▼▼▼

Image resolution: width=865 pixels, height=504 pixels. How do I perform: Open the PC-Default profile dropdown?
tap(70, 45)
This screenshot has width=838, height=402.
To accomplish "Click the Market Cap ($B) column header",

▲▲▲
▼▼▼

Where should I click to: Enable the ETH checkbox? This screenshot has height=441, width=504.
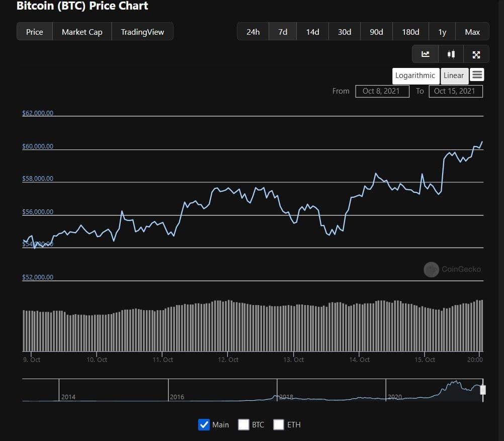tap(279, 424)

▲▲▲

-- Work order --
Above are the entries. Output exactly the lines beginning with the line that has "This screenshot has width=838, height=402." and ending with the line that has "the Market Cap".

-- Solution to this task --
This screenshot has width=838, height=402.
To accomplish "Click the Market Cap ($B) column header",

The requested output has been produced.